Using Dragon Naturally Speaking software, the AuTM application records the words of each speaker as separate audio files, logs the start and stop times of every utterance, and transcribes these into text for display on the computer screens. Each delivery from the same speaker is colour-coded for easy visual identification of his or her contributions. The start times of agenda items are also recorded.

A moderator can step through agenda items and highlight significant aspects of the discussion such as motions and action items. AuTM can run on a single computer, or on multiple computers as a distributed application, with all of this information being displayed at near-real time rates.

The AuTM program highlights overlap between spoken utterances from the participants.

Later correction of speech recognition errors can be carried out off-line by checking the transcribed text against the matching audio file recording. The final transcript, as an HTML or Word document, can be processed by text summarisation and concept mapping tools.

The work on AuTM has now been readied for market in the form of a product called Multi-Speak, which is being released by Voice Perfect Systems under a commercialisation and licensing agreement with DSTO. Multi-Speak produces a fully interleaved and attributed text and audio record of the meeting, even when people speak simultaneously.

Factors that affect performance

The DSTO researchers have considered a number of factors that could influence the usability and effectiveness of transcription services in Defence.

These include background or environmental noises, and room reverberation.

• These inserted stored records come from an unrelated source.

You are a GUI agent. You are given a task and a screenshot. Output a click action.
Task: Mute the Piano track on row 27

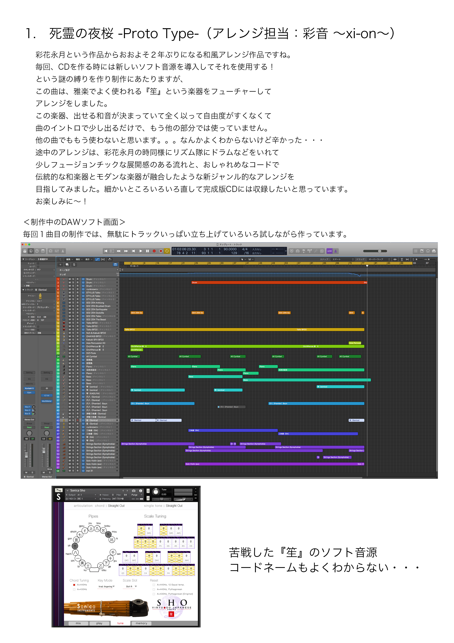pos(70,367)
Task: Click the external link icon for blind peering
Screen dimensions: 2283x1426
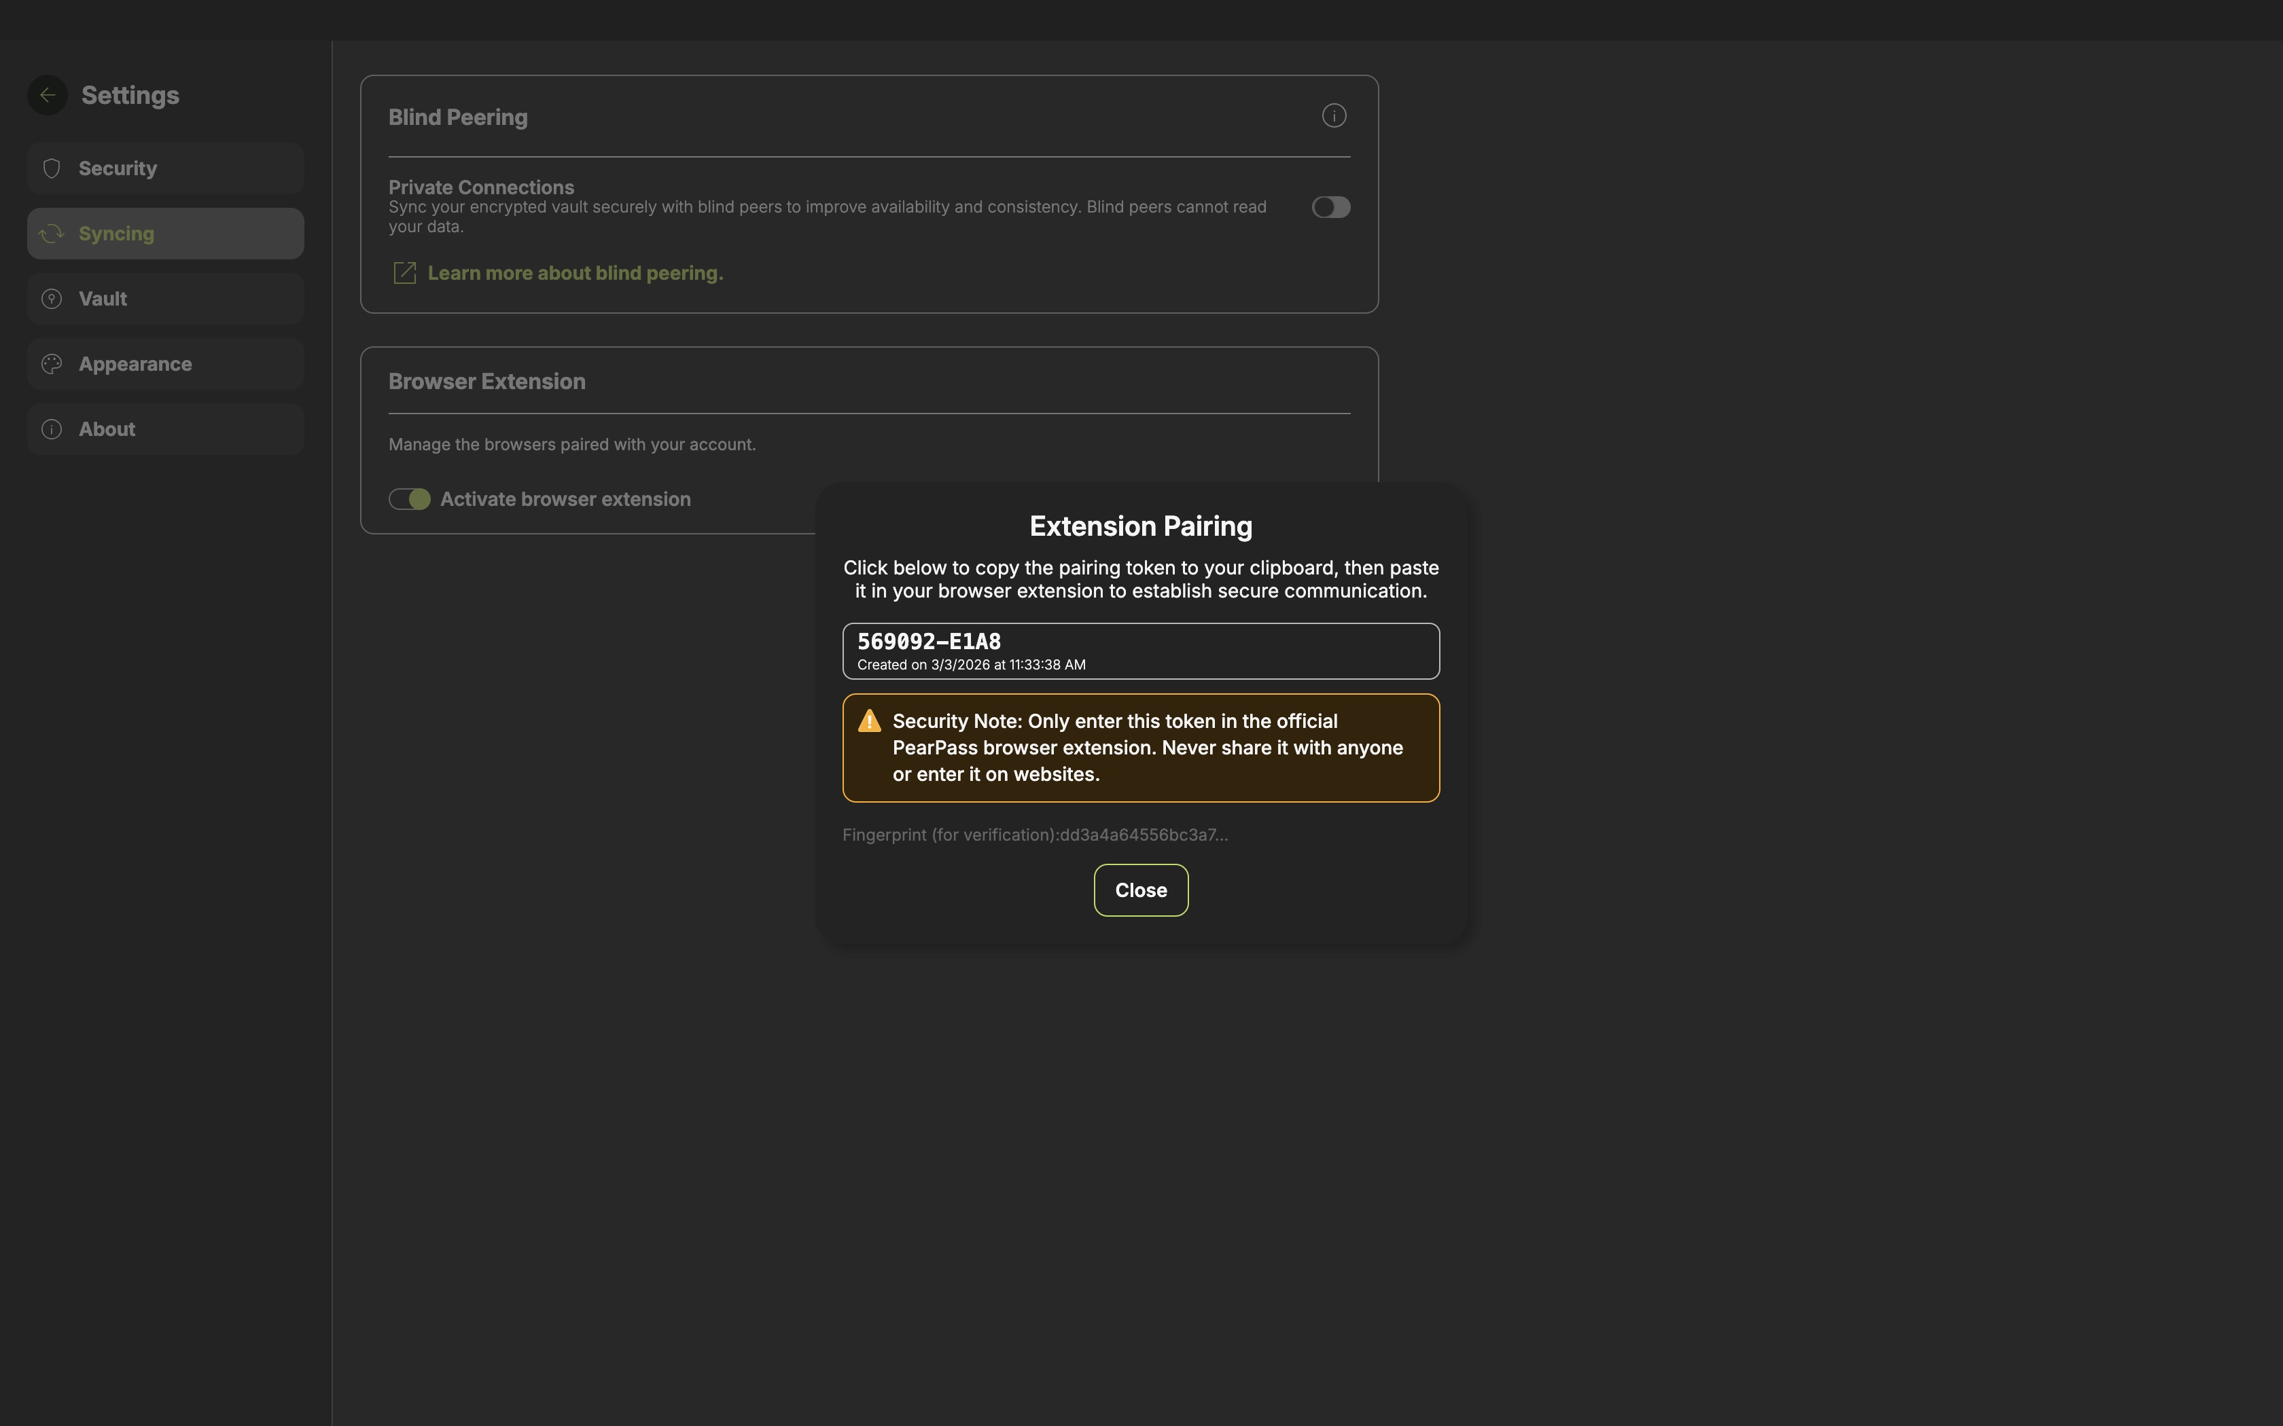Action: (404, 274)
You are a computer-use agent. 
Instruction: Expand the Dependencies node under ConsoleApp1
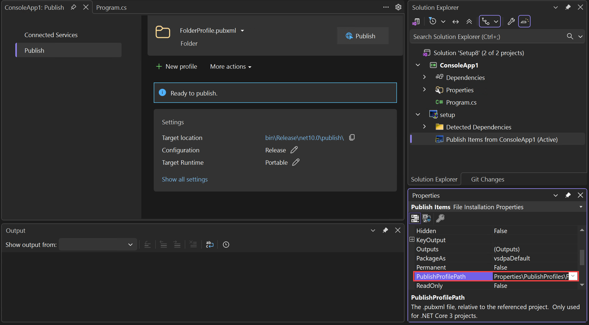424,77
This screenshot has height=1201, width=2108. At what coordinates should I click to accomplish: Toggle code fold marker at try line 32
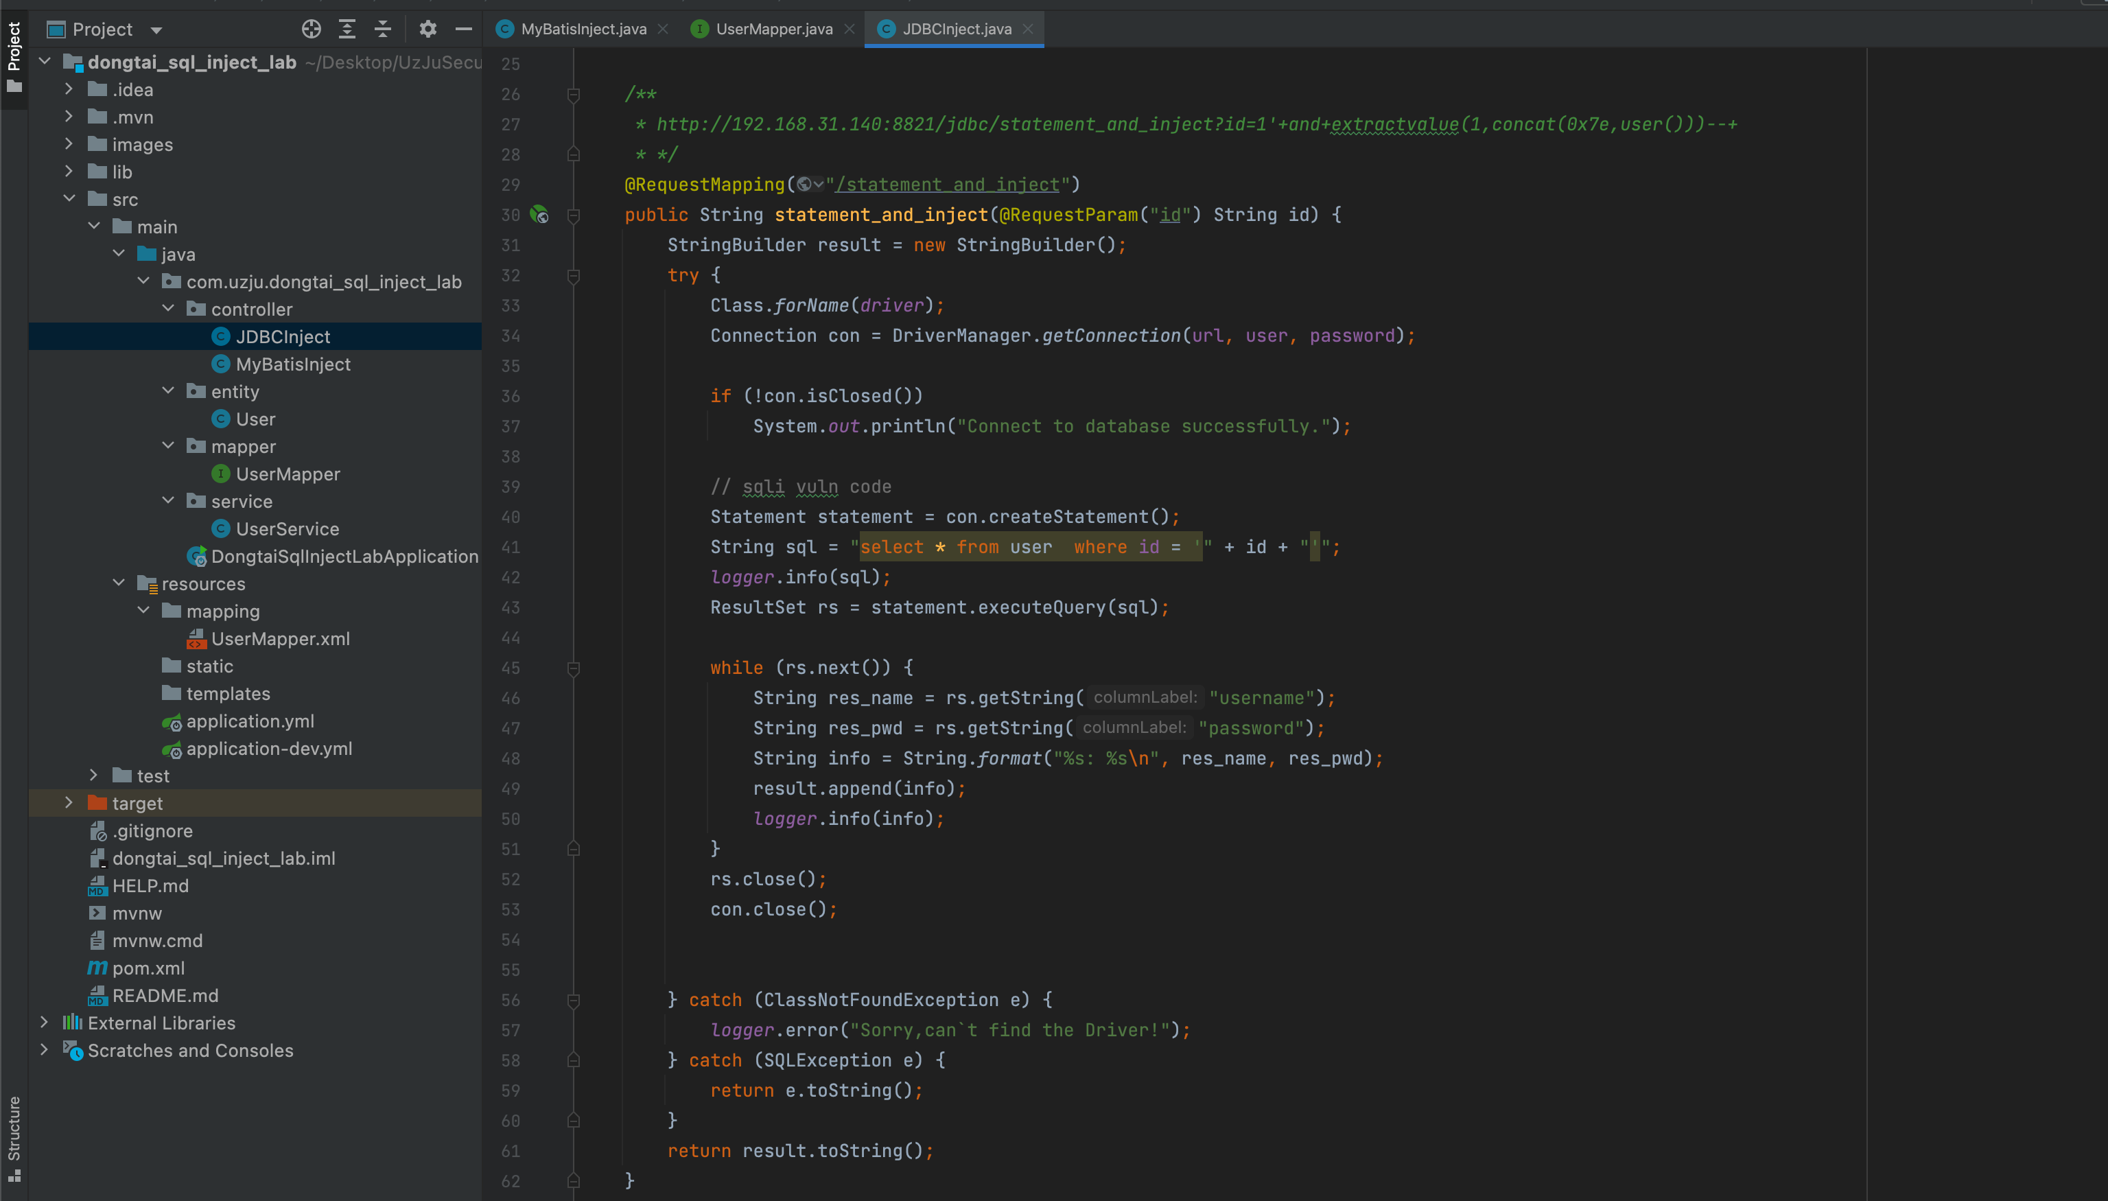point(574,276)
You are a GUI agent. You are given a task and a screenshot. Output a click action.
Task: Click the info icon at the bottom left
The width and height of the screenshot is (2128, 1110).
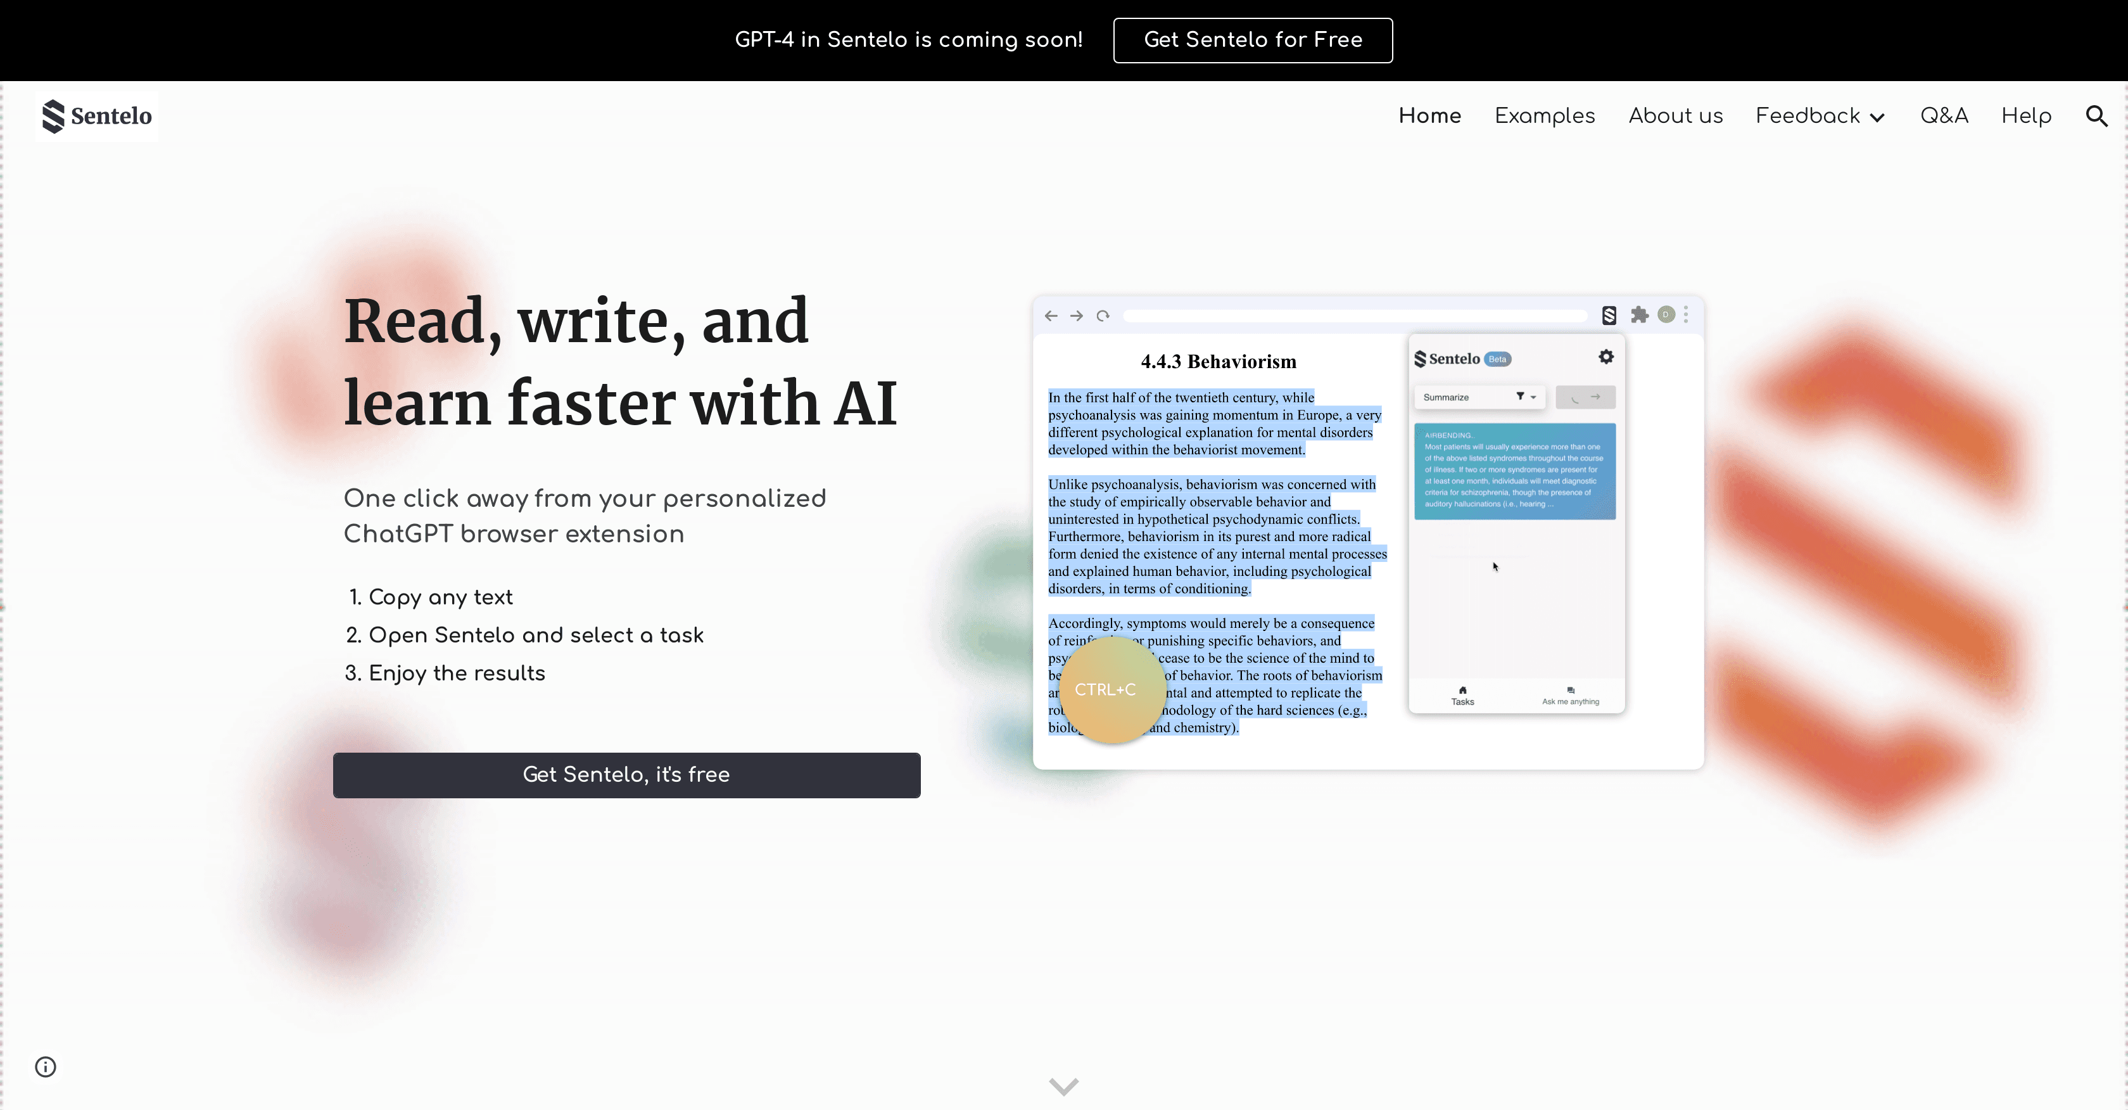pos(45,1066)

As countermeasures, the DSTO team has developed adaptive noise cancellation techniques for incorporation into meeting rooms.

The research is also investigating the effects of ‘disfluencies’ (speaker-generated artefacts) such as ‘ums’, ‘urs’, coughs and tongue clicks. By modelling disfluencies and subtracting these artefacts from the speech to be recognised, the recognition vocabulary can be restricted to legitimate utterances, and so, will result in a more efficient transcription process.

Consideration is also being given to the effects of telephony bandwidth limitation on the performance of speech recognition systems. This is to better understand the application of the technology in teleconferencing situations.

Speaker related research

DSTO’s speech processing research to date has looked at situations in which one speaker is close to another, and hence, co-channel interference as well as primary speech are recorded.

Speaker separation processes allow clean speech from each speaker to be separately transcribed. Separating speech from a group of speakers using a single microphone is a more challenging aspect of the work.

To capture and monitor the work activities of several individuals in a room, it is necessary to locate and track speakers as they move around. Speaker localisation and tracking applications used in multimedia teleconferencing can be used to steer microphone arrays and cameras to capture individuals as they work, in order to ascertain, for example, particular patterns of behaviour.

DSTO, working with university researchers, is making good progress in this area of research.